With this in mind, US-based non-profit Education Development Center (EDC) and Souktel decided to tap into the strong Somali oral tradition and create a new interactive teaching tool that pairs simple mobile technology, courtesy of Souktel, with audio-based storytelling (recorded by EDC studio actors). The result is a fast-paced mobile audio program called Dab iyo Dahab -- which translates to Gold and Fire – a 40-episode series that teaches basic lessons in financial literacy, to ensure that Somali youth entering the workforce know how to manage their income.
The lessons revolve around the fictional lives of Rooble and Batuulo, a recently married couple, as they enlist their uncle Geedi's help with various financial challenges. Each episode is accessed via mobile phone by “listening groups” of young Somalis who are enrolled in EDC’s Somali Youth Livelihoods Program--a job training and placement project funded by the US Agency for International Development (USAID).
Every week, listening groups use a mobile handset with speakers to listen to the latest lesson. Then, the job-seekers dial a toll-free number and answer questions about the lesson through touch-tone audio surveys. Right answers are greeted with recorded applause; wrong answers lead to an audio message which encourages the listeners to try again.

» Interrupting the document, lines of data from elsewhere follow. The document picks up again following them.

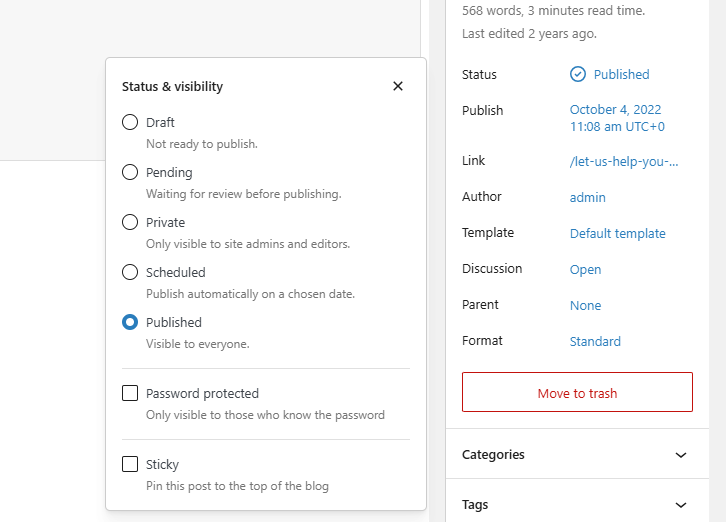This screenshot has height=522, width=726.
Task: Change the author admin
Action: point(588,198)
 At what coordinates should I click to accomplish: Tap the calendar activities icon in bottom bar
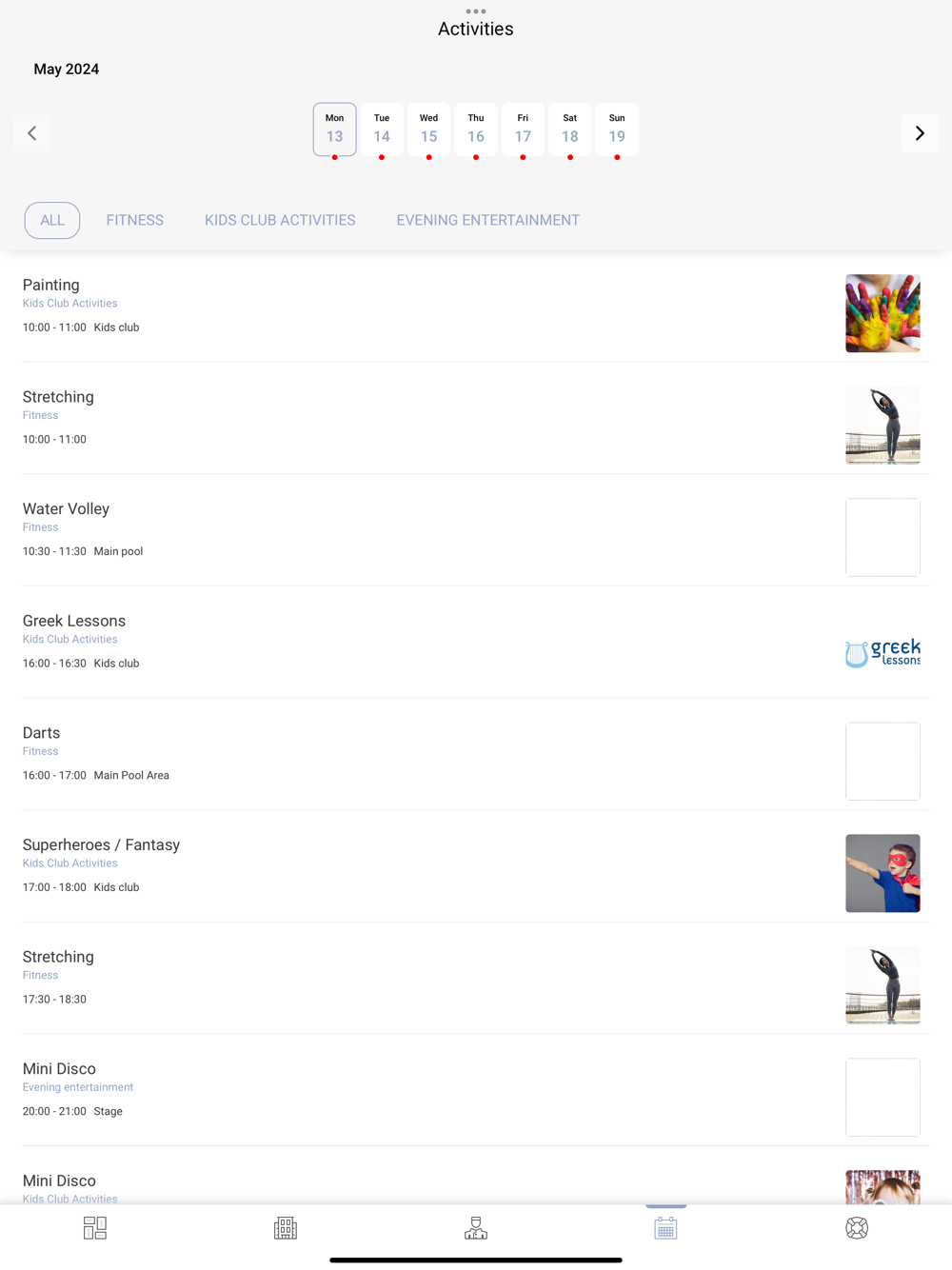(x=665, y=1228)
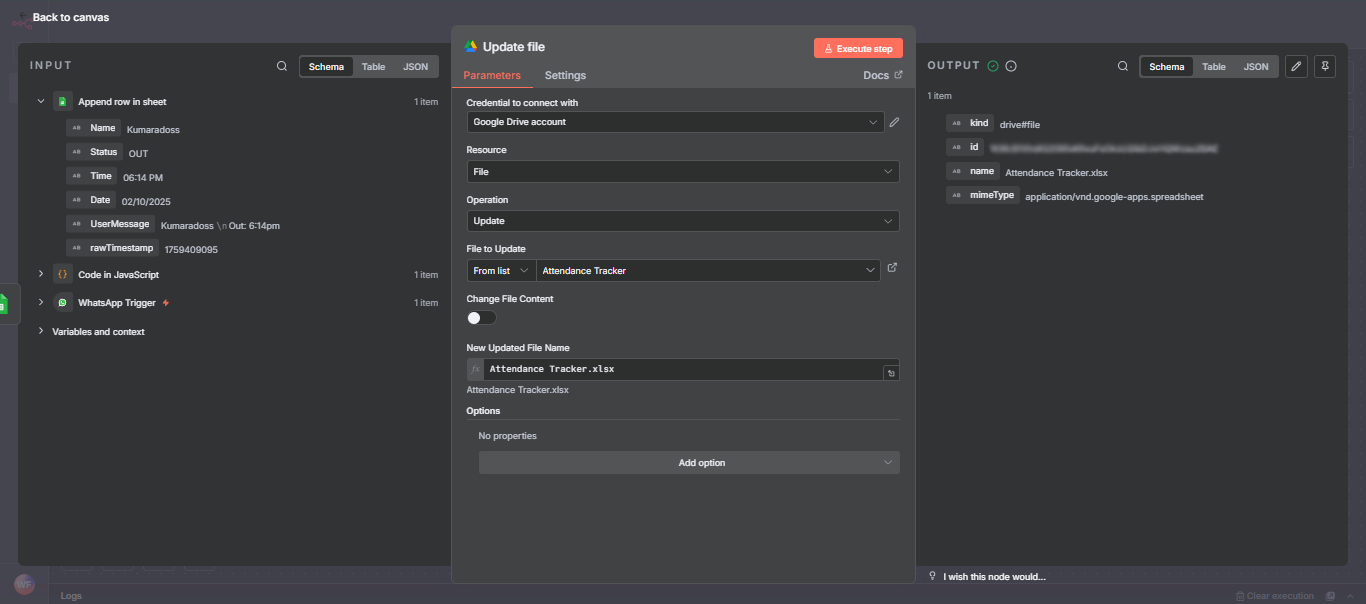Viewport: 1366px width, 604px height.
Task: Click the Execute step button
Action: point(857,47)
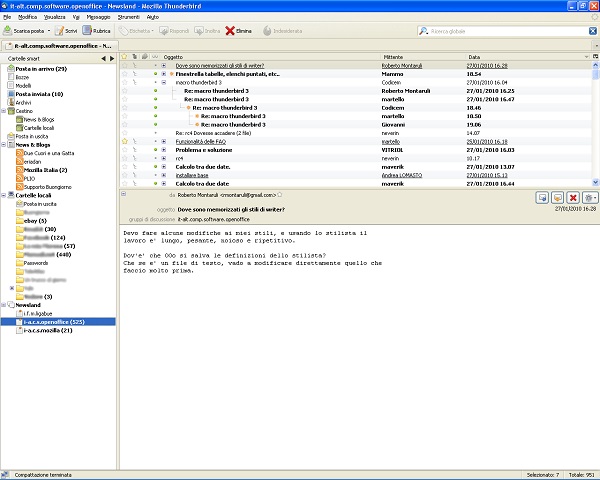Click the star beside the sender address
The image size is (600, 480).
click(281, 194)
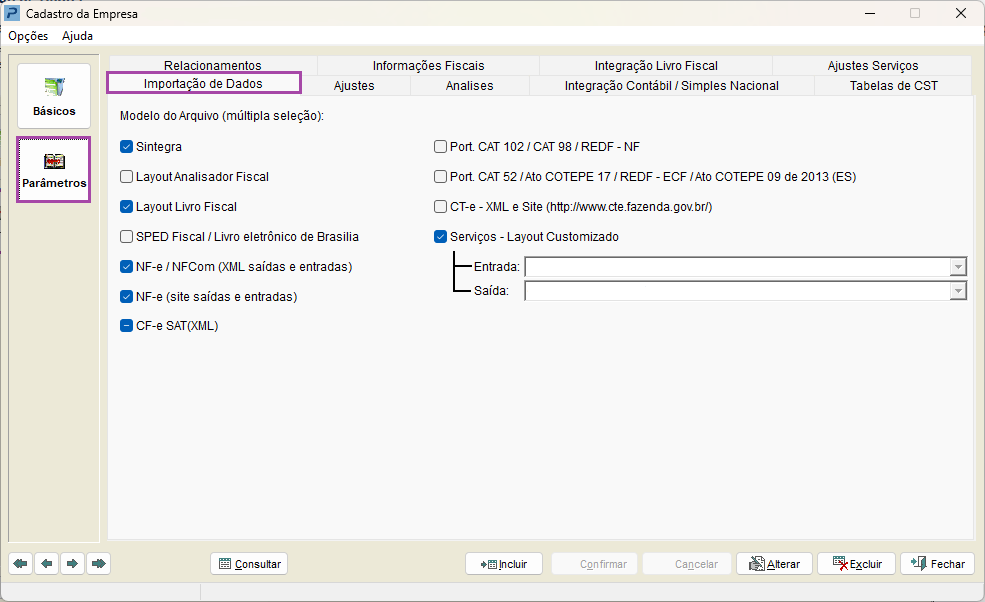Click the Excluir delete button
Viewport: 985px width, 602px height.
pos(856,564)
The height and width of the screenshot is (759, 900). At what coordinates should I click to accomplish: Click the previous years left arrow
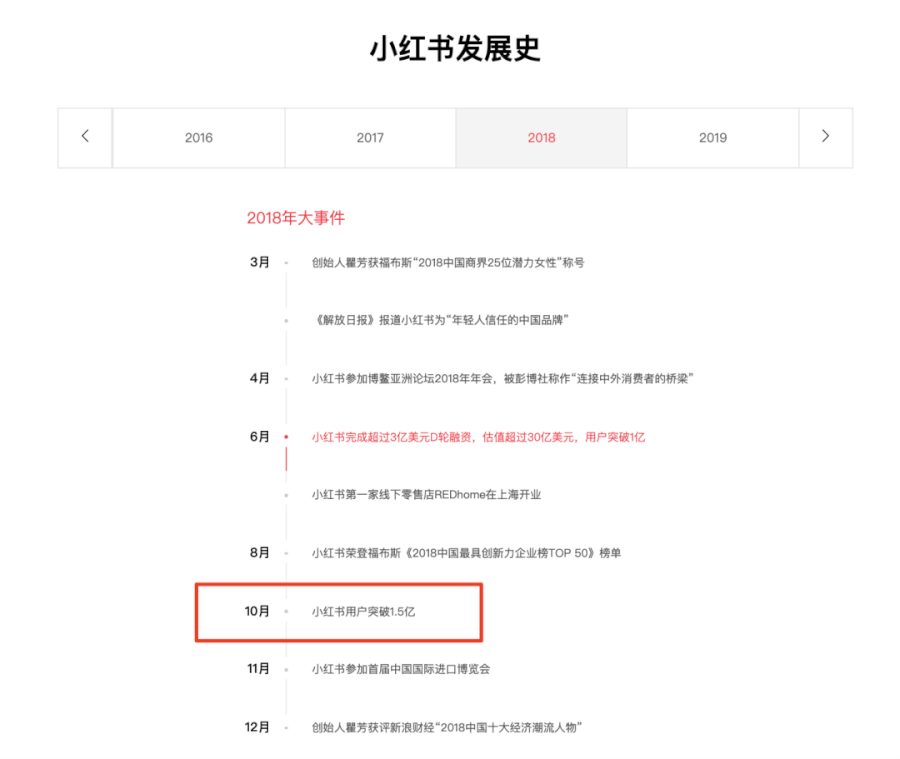85,137
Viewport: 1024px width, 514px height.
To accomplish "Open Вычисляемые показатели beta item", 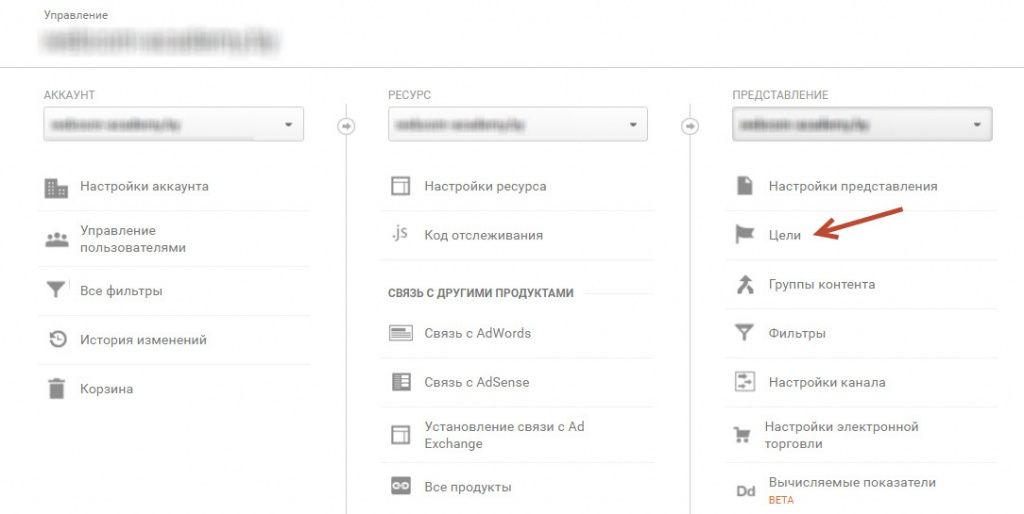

"The value of this service is two-fold," says Souktel co-founder Jacob Korenblum: "First, it gives job-seekers a leg up in honing their money management skills. Without the need for computers or textbooks, these youth can test their knowledge and build their financial literacy—at any time of day, from their own phone”. He adds: “Second, for EDC project staff, this service lets them track the progress of young job-seekers in real time. Each touch-tone response to every audio poll can be viewed and analyzed—so that staff can see which concepts are being mastered, and where job-seekers are having trouble”.
So far, close to 1,000 job-seekers have completed the course, and EDC has been monitoring their progress every step of the way. Dab iyo Dahab's early success has also grabbed the attention of workforce development leaders back in the US: In August, the service was featured in a special session of the USAID/Stanford University Mobiles for Education for Development conference in Washington, DC.
“We’re really excited about the potential of this service to grow,” offers Korenblum. “We’re hoping to roll it out in new markets as an add-on to our core mobile job information service. We believe there’s huge value in offering job-seekers basic financial training in addition to mobile job matching”.